Problem details
Report every line below that has the string "БПЛА" in it.

Material for the task
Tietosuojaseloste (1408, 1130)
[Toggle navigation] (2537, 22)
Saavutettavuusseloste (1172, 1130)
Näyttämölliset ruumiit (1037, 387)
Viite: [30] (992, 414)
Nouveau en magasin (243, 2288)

==

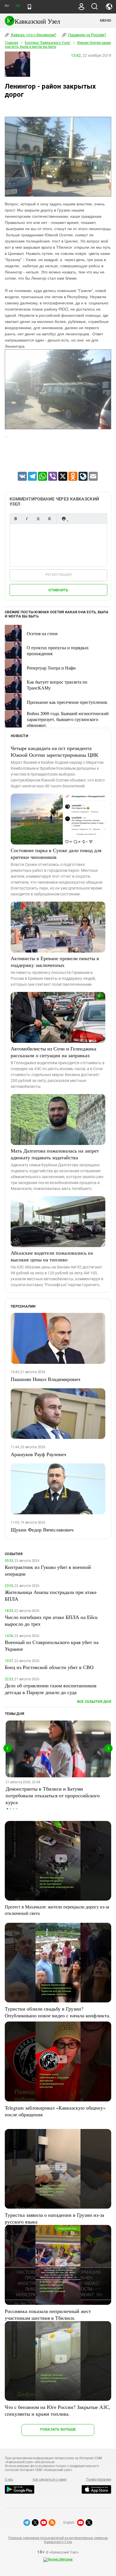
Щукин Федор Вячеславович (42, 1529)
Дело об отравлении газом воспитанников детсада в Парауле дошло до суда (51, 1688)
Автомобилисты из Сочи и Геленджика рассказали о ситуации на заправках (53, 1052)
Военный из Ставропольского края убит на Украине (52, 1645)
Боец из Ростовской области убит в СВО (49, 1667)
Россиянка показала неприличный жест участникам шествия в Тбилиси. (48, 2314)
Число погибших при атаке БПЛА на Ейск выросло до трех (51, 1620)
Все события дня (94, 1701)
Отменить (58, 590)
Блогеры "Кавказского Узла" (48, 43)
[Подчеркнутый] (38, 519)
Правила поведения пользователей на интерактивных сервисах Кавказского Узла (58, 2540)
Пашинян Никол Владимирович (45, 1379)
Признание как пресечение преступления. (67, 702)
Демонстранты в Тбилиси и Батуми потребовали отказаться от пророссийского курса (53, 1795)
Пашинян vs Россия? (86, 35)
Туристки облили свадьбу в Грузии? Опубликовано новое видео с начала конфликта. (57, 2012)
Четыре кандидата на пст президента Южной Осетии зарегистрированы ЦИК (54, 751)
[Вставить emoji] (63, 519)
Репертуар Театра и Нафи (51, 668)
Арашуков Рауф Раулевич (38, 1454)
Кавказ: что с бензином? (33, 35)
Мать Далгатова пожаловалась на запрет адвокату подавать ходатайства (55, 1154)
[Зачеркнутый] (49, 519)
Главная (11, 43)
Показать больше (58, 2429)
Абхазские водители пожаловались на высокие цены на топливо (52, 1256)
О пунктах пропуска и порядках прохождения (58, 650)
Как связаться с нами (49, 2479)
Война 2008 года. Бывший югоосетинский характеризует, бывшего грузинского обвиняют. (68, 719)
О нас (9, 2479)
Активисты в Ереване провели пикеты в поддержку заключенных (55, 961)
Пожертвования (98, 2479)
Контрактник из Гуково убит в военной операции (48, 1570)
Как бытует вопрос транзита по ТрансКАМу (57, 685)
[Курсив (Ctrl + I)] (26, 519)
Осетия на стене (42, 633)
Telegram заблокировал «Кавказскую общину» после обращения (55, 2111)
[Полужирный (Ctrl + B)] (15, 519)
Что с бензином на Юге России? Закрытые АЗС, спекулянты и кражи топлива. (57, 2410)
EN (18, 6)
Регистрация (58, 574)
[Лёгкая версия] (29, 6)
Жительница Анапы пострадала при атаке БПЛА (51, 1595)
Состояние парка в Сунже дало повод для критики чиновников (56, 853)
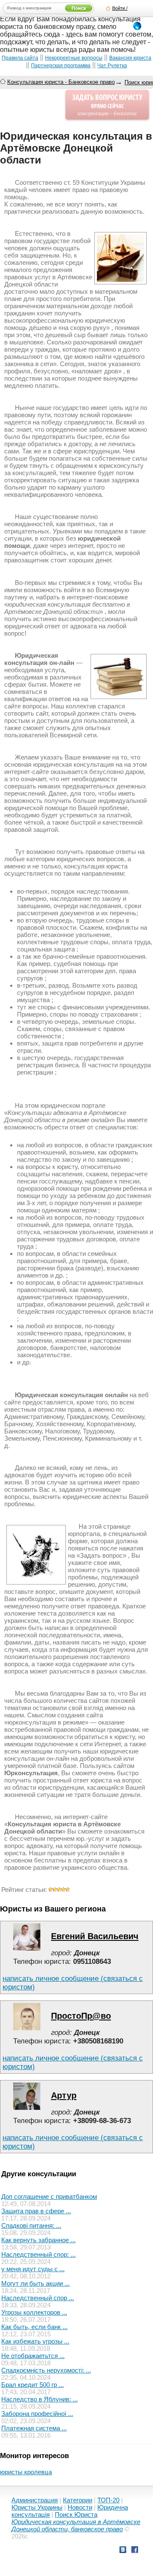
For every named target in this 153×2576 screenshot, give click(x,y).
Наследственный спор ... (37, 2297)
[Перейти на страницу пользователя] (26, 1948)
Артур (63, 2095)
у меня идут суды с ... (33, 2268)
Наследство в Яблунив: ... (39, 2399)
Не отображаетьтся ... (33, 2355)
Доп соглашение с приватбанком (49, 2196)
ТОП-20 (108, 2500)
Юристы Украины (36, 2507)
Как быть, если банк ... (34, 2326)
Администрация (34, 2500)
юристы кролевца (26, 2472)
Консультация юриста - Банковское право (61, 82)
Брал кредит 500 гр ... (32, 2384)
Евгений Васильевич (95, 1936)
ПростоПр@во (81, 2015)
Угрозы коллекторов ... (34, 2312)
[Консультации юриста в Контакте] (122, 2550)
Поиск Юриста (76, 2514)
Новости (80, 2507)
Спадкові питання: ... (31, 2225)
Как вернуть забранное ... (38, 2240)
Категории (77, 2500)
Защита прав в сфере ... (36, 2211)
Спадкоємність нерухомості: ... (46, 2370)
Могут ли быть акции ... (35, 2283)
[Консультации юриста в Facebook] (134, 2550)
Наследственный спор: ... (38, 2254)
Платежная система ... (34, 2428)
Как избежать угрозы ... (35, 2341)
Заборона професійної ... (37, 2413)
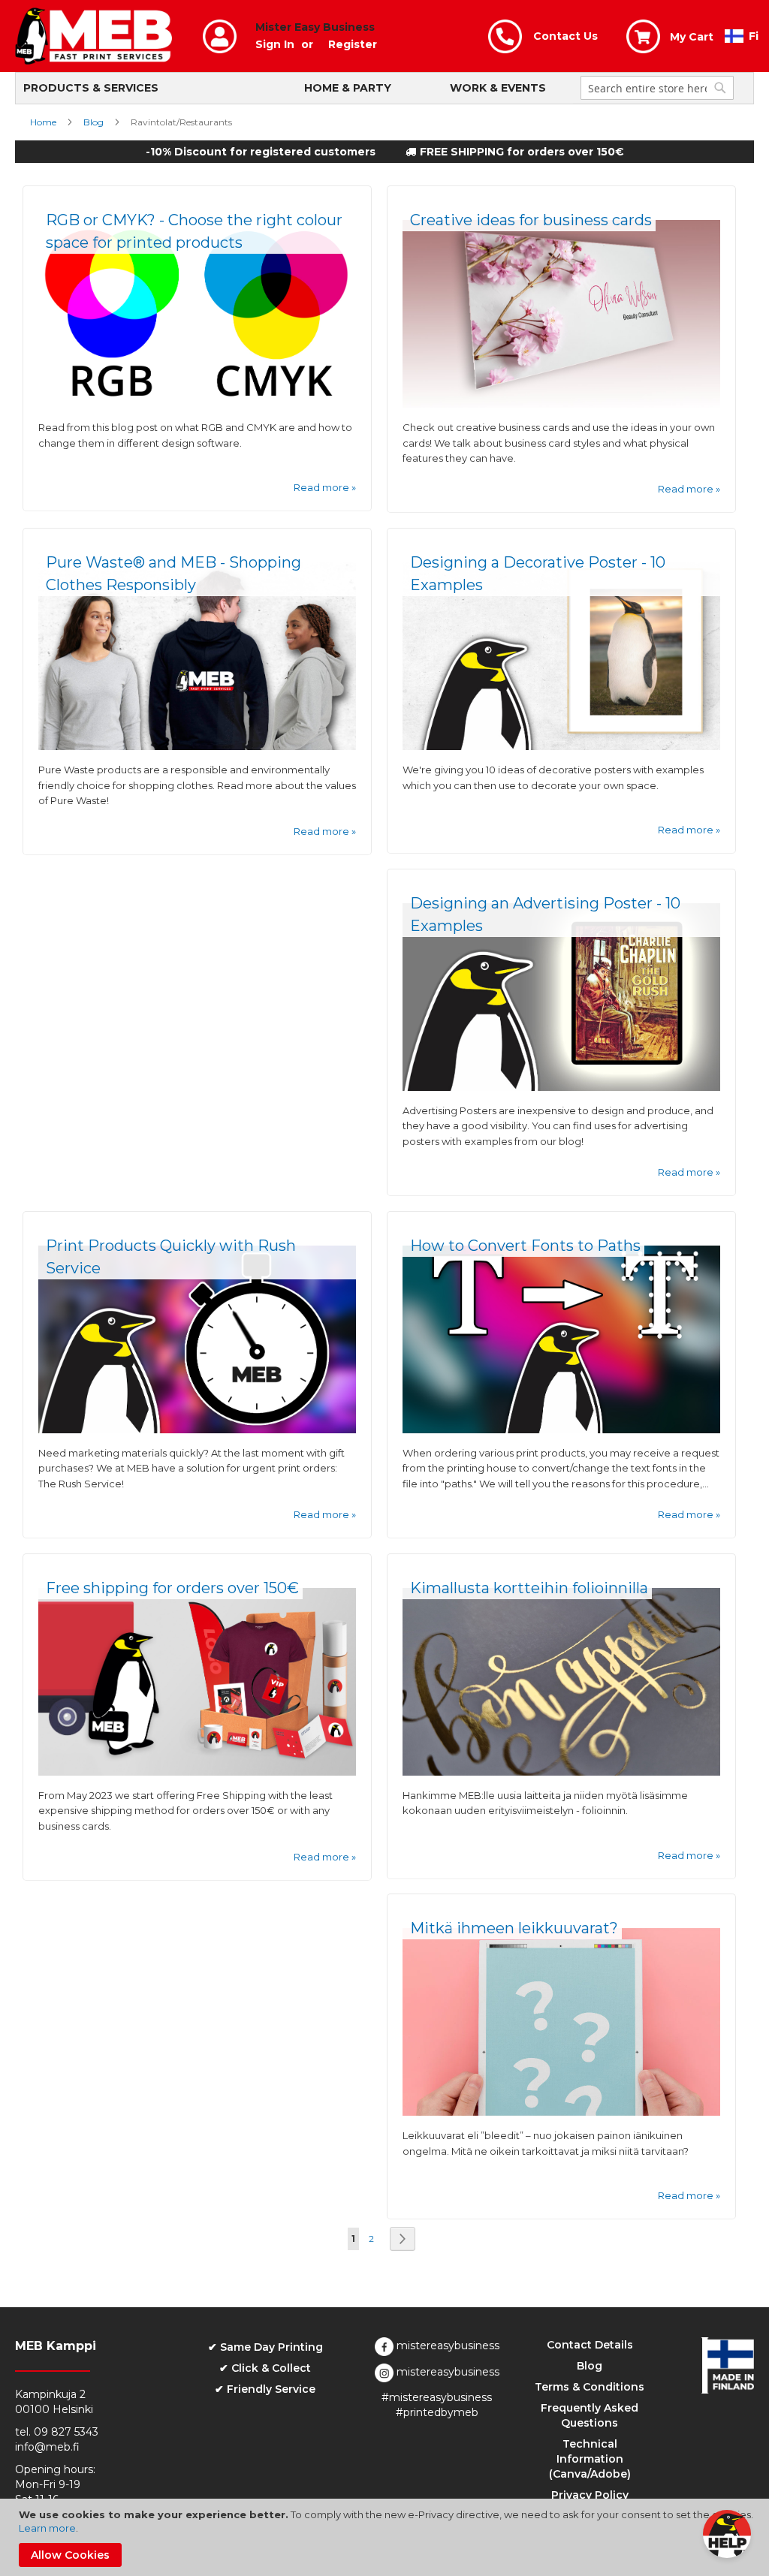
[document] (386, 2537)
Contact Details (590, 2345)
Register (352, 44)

Solution to the problem
Число погибших при атаке БПЛА на Ейск выросло до трех (51, 1620)
Жительница Анапы пострадала при атаке БПЛА (51, 1595)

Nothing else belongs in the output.